# Pose estimation with OpenVINO

This notebook demonstrates live pose estimation in OpenVINO.

We use [this](https://github.com/openvinotoolkit/open_model_zoo/tree/master/models/intel/human-pose-estimation-0001) pose estimation model from [Open Model Zoo](https://github.com/openvinotoolkit/open_model_zoo/).

### Imports

In [None]:
import time

import cv2
import numpy as np
from IPython import display
from numpy.lib.stride_tricks import as_strided
from openvino import inference_engine as ie

from decoder import OpenPoseDecoder

### Download model

In [None]:
base_model_dir = "model"

model_name = "human-pose-estimation-0001"
precision = "FP16"

download_command = f"omz_downloader --name {model_name} --precision {precision} --output_dir {base_model_dir}"
! $download_command

### Load model

In [None]:
model_path = "model/intel/human-pose-estimation-0001/FP16/human-pose-estimation-0001.xml"
model_weights_path = "model/intel/human-pose-estimation-0001/FP16/human-pose-estimation-0001.bin"

# initialize inference engine
ie_core = ie.IECore()
# read the network and corresponding weights from file
net = ie_core.read_network(model=model_path, weights=model_weights_path)
# load the model on the CPU (you can use GPU or MYRIAD as well)
exec_net = ie_core.load_network(net, "CPU")

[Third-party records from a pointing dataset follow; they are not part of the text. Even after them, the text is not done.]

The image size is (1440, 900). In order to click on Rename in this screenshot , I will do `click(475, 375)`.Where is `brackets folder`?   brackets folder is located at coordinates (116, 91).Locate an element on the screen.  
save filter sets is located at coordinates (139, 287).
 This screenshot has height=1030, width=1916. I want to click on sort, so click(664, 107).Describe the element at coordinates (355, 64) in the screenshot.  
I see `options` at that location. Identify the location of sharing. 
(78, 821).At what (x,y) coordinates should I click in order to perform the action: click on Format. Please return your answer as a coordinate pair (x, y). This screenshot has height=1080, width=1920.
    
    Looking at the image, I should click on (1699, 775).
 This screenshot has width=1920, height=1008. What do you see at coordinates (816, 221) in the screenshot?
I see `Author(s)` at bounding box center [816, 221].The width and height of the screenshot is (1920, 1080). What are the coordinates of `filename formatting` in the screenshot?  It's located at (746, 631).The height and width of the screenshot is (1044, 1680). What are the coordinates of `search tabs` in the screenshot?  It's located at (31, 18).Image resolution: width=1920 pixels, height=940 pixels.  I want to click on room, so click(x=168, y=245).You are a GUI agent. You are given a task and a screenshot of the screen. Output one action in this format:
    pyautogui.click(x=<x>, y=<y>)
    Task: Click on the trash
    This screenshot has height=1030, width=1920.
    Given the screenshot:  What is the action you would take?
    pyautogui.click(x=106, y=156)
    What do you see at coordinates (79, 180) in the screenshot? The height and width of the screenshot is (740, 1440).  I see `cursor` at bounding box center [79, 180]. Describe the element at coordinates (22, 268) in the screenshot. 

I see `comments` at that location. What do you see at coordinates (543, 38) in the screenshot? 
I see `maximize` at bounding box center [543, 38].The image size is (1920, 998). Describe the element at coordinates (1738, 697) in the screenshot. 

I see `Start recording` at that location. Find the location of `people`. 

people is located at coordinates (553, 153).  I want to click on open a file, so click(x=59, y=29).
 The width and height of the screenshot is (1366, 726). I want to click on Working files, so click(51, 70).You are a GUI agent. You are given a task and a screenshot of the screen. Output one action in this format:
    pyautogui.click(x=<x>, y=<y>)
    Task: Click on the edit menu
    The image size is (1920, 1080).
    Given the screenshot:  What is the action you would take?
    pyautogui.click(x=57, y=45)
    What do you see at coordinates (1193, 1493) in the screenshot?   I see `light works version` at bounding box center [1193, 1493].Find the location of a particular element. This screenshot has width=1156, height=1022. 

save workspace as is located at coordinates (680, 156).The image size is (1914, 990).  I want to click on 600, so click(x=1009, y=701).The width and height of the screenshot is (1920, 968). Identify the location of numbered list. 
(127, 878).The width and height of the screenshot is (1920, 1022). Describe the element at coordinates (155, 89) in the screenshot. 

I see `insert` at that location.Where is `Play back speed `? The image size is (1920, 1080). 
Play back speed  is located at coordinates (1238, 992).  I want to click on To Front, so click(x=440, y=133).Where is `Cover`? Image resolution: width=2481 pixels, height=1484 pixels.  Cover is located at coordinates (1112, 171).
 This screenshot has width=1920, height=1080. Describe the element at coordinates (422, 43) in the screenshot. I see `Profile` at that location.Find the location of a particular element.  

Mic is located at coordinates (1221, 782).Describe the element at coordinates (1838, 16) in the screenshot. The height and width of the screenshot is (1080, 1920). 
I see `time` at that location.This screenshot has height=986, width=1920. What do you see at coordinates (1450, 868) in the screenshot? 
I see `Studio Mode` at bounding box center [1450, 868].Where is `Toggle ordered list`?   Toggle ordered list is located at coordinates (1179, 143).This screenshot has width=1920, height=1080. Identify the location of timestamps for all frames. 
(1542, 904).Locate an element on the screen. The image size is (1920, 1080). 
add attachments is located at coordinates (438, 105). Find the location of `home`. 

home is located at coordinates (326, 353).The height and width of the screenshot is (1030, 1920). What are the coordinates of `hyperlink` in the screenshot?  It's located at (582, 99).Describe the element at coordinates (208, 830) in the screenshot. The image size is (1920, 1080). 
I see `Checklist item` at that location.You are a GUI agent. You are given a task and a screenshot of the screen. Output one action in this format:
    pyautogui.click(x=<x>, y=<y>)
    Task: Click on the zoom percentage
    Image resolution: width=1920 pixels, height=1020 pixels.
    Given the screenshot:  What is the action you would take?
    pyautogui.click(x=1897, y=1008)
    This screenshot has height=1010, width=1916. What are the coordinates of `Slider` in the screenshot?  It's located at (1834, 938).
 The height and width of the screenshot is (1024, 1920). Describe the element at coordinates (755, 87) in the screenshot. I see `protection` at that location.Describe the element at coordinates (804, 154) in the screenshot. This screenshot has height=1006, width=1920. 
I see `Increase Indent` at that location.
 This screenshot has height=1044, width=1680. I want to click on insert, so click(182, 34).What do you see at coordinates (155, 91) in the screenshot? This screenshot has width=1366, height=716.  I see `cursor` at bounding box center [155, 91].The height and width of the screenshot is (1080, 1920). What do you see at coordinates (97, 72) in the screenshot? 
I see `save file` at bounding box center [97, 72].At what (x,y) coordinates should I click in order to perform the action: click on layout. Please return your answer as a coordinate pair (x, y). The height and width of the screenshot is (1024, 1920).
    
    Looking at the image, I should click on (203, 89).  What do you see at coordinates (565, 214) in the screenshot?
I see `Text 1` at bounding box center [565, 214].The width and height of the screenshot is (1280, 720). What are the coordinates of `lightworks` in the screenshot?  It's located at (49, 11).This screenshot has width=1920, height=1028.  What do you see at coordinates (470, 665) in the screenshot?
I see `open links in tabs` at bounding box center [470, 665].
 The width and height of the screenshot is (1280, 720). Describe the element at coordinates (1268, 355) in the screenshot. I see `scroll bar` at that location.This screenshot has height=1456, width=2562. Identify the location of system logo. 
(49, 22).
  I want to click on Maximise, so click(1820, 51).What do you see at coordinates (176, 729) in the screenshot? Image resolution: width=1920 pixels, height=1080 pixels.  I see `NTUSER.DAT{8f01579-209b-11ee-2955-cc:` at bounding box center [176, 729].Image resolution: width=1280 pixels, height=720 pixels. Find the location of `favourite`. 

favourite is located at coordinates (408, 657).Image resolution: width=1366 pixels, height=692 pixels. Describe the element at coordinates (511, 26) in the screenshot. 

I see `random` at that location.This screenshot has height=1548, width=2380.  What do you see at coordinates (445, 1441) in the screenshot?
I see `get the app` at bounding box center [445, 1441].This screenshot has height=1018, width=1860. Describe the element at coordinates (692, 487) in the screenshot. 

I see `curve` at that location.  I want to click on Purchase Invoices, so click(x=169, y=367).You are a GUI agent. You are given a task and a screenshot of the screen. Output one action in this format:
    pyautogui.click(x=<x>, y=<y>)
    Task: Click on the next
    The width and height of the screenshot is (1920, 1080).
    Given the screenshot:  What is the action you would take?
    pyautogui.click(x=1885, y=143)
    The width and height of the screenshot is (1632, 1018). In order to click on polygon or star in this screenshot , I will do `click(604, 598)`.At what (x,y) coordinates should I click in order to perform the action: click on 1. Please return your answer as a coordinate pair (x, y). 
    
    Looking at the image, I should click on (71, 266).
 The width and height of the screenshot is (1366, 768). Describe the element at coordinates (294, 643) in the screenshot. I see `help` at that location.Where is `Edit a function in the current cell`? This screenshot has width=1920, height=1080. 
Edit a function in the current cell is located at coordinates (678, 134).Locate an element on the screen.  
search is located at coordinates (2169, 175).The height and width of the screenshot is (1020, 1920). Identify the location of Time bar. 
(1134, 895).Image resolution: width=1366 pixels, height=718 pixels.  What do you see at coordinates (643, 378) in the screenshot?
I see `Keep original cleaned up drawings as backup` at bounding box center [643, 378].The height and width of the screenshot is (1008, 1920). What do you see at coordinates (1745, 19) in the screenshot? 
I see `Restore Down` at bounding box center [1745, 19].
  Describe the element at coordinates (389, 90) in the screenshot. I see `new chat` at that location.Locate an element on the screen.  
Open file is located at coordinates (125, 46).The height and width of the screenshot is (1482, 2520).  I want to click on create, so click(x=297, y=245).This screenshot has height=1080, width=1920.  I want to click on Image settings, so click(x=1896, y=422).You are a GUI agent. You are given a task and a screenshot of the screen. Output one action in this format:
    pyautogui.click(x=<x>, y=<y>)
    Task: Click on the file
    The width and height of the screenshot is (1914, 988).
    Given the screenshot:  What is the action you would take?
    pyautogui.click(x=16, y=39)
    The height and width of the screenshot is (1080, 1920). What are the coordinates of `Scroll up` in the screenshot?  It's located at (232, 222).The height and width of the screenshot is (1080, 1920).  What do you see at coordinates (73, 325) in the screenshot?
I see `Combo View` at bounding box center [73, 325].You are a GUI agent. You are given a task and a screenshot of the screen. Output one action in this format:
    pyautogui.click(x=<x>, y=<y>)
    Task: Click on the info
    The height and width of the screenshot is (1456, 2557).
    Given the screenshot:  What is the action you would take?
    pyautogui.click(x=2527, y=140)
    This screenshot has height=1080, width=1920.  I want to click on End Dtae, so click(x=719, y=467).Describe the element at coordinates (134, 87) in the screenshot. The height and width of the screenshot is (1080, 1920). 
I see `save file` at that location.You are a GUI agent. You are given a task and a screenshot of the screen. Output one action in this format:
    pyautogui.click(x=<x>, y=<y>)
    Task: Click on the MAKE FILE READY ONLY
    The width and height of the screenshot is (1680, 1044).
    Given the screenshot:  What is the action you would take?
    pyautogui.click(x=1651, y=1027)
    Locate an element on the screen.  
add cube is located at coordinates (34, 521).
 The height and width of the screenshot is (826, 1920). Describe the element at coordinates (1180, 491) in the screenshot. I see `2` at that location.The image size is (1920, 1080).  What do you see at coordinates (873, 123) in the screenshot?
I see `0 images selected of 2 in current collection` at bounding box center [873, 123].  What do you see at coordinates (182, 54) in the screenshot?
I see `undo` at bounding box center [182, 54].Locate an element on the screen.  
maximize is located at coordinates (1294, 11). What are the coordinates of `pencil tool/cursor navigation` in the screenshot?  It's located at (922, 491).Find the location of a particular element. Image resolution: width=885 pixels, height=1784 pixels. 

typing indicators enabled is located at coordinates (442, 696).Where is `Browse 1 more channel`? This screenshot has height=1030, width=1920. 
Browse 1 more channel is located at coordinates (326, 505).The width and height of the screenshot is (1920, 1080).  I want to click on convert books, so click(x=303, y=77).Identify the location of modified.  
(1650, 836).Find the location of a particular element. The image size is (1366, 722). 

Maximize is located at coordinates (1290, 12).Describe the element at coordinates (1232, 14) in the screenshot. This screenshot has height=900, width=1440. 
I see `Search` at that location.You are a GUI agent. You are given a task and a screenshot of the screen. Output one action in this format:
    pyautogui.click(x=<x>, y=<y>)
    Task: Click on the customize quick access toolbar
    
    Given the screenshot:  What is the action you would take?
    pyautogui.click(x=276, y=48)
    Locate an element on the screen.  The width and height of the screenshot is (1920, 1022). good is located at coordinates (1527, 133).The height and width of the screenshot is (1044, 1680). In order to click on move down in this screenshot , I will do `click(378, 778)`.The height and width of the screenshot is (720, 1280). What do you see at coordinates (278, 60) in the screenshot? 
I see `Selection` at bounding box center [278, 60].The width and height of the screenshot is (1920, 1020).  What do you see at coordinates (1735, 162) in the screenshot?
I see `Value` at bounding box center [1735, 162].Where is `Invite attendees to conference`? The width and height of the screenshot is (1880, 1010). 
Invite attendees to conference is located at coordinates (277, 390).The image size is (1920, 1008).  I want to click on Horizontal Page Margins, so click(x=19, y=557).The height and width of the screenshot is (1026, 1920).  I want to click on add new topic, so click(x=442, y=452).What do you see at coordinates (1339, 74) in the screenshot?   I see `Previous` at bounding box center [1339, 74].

# get input and output names of nodes
input_key = list(exec_net.input_info)[0]
output_keys = list(exec_net.outputs.keys())

In [None]:
input_key, output_keys

### OpenPoseDecoder

Open Pose Decoder from [OpenVINO Model Zoo](https://github.com/openvinotoolkit/open_model_zoo/blob/master/demos/common/python/models/open_pose.py)

In [None]:
decoder = OpenPoseDecoder()

### Result processing

In [None]:
# 2d pooling in numpy (from: https://stackoverflow.com/a/54966908/1624463)
def pool2d(A, kernel_size, stride, padding, pool_mode="max"):
    """
    2D Pooling

    Parameters:
        A: input 2D array
        kernel_size: int, the size of the window
        stride: int, the stride of the window
        padding: int, implicit zero paddings on both sides of the input
        pool_mode: string, 'max' or 'avg'
    """
    # Padding
    A = np.pad(A, padding, mode="constant")

    # Window view of A
    output_shape = (
        (A.shape[0] - kernel_size) // stride + 1,
        (A.shape[1] - kernel_size) // stride + 1,
    )
    kernel_size = (kernel_size, kernel_size)
    A_w = as_strided(A, shape=output_shape + kernel_size, strides=(stride * A.strides[0], stride * A.strides[1]) + A.strides)
    A_w = A_w.reshape(-1, *kernel_size)

    # Return the result of pooling
    if pool_mode == "max":
        return A_w.max(axis=(1, 2)).reshape(output_shape)
    elif pool_mode == "avg":
        return A_w.mean(axis=(1, 2)).reshape(output_shape)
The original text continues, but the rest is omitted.